EXERCISES
a: According to the account of the nursing certification test, how many people took the test on Saturday?
b: Show every line of the records that contains the string "Task".

-------- SOURCE TEXT --------

Another money-making opportunity came our way Saturday and neither Mary or I could resist: a four-hour nursing certification test.
Four hours of watching people take a test.
Normally these tests are taken by anywhere from 15 to 30 people. Saturday’s attendance was five.
That’s seven people in a silent room for four hours.
Judging by the general attitude of the test-takers, this is about the right amount of time to take these tests. For the people that are there to distribute, explain, watch, time, and gather these tests, however, it is four hours of reading and free-rein imagination.
Four hours is a long time.
I’ve come to find that I naturally check my watch every 30 minutes or so. I’m not particularly proud of this and sometimes make an effort to go longer, just to see if I can.
In my experience, the first three half hours float by rather easily, especially if you’ve brought a good book. It’s that fourth half hour that’ll get ya.
I was grinning absentmindedly after having come to the somewhat dreamy realization that I had been the recent recipient of a “rash” of butt-dialings – cell-phone calls from friends who had not intended to call but had done so unwittingly, perhaps by sitting on their phones – when Mary started it.
Mary started it.
She pushed a legal pad toward me.
“This is a little dull. My next career will be in the exotic dancing arena. I hear they do well.”
It is important to note here that we had, just two hours earlier, been discussing the horrors of beachwear and what it would take to get us to come out of a dressing room in less than our full complement of clothing.
“I have my stripper name all picked out,” she continued.
I wrote back: “What is it?”
“Frieda Livery.”
I smiled as quietly as possible.
“I’ve been thinking of picking up a little cash myself,” I wrote. “You know that e-mail that went around a while back? The one that says your stripper name is the name of your first pet followed by your mother’s maiden name? WB.”
“Yes. WB.”
“I’ve got it made. My stripper name is Puss-Puss Bloom.”
Mary snorted and then choked. There was a brief pause as she pulled herself together.
She picked up the pen.
“Would people think I was copying Prince if I changed my name to a symbol? Because that would not be my intent.”
I snorted.
Five earnest nurses scribbled furiously against the timed test.
She handed me the pen.
“I’ve been thinking of changing my name to something more ethnic,” I wrote. “What do you think? WB.”
Mary sipped her coffee carefully, her smile ear-to-ear.
“I think you can pull it off. WB.”
I wrote, sliding the pad back. “I’m thinking of changing my name to Mary Elizabeth Blankett-Hogg.”
Mary spit her coffee out.
As I say, she started it.
Please note that no test-takers were harmed during our note-writing frenzy and that the exchange above took no longer to occur than it did to read. We respect, admire, and field more than a few questions from said test-takers - some of them quite silly - and always wish them well in their quest for certification.
Jesse: The Boy Who Gave
2 days ago
22 comments:
OMG. I though paper test taking went out years ago. Computers....ya know...keyboard, screen, test....
I've been one of those test takers and I would have given ANYTHING to hear a little snort and a giggle to lighten the mood!
Giggling in Wisconsin at your silliness!
What's with the WB?

-------- SUPPLIED ENTRIES --------

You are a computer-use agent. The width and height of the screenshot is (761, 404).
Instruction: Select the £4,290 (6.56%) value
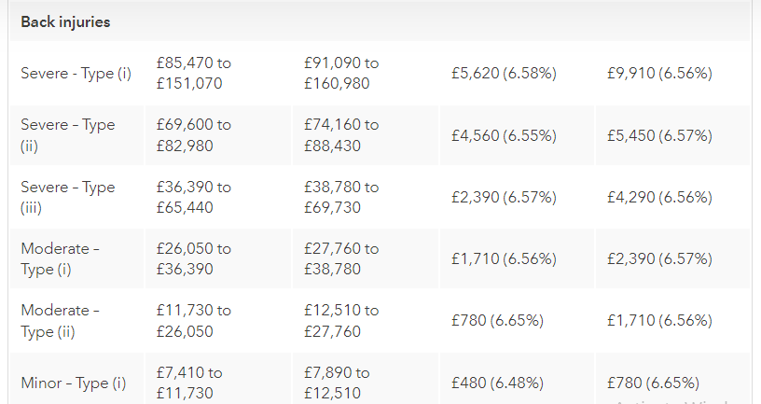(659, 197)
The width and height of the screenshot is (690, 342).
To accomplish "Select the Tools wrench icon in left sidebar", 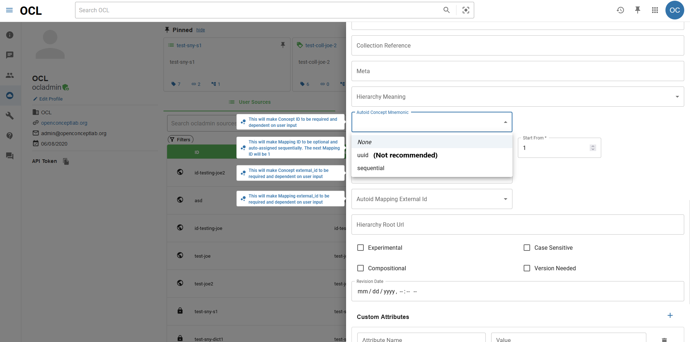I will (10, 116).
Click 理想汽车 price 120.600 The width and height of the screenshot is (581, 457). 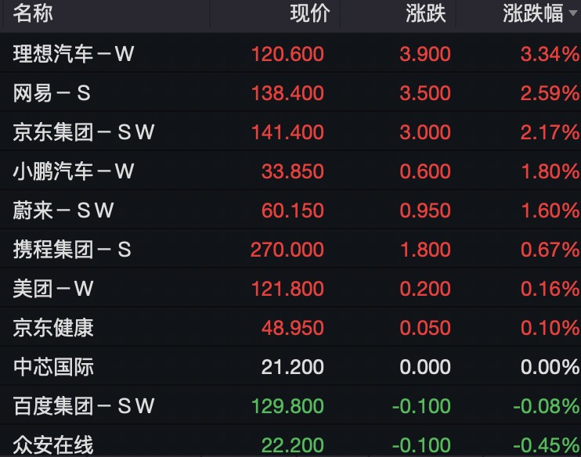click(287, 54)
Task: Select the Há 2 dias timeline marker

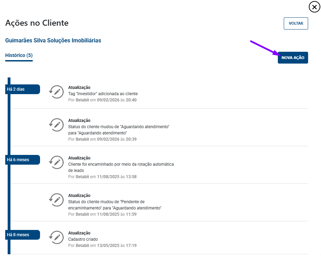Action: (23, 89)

--------
-------- SUPPLIED ENTRIES --------

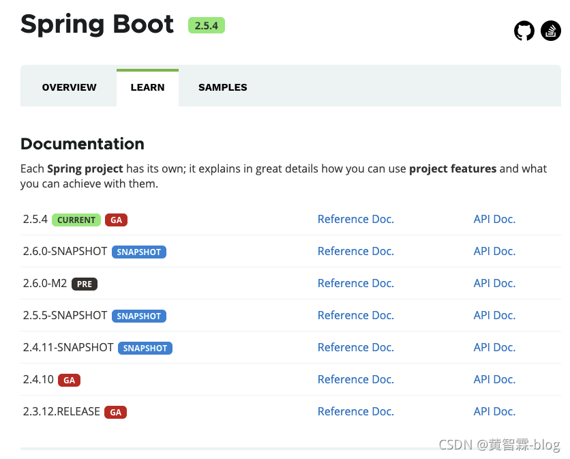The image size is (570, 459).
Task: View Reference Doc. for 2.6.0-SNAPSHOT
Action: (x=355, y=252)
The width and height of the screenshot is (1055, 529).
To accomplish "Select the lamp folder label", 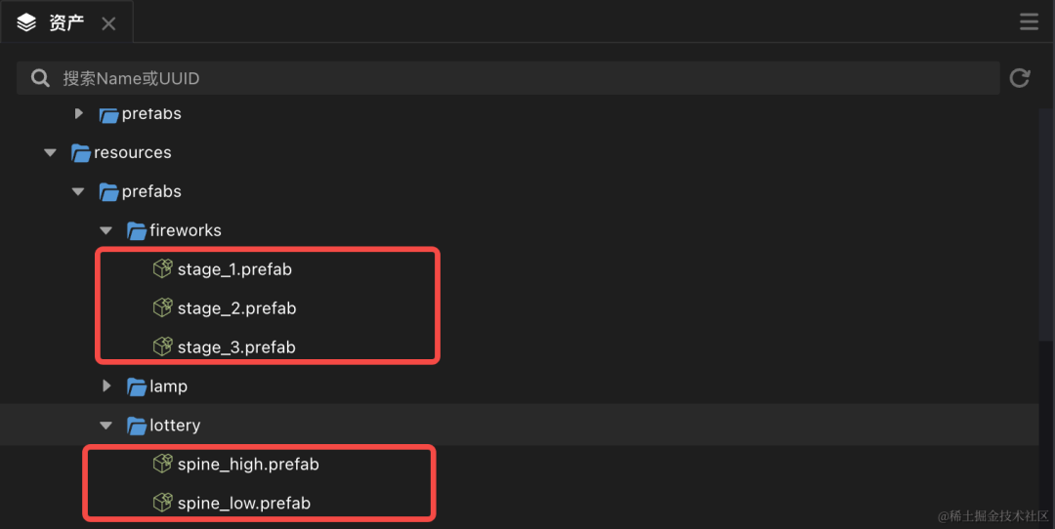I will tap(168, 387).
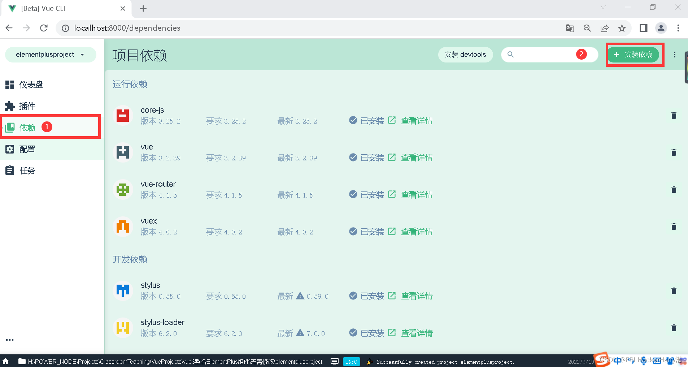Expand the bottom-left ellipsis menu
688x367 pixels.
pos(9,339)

--------

RESULTS IN ORDER
a: Five people.

b:
Task: Select the Há 2 dias timeline marker
Task: View Reference Doc. for 2.6.0-SNAPSHOT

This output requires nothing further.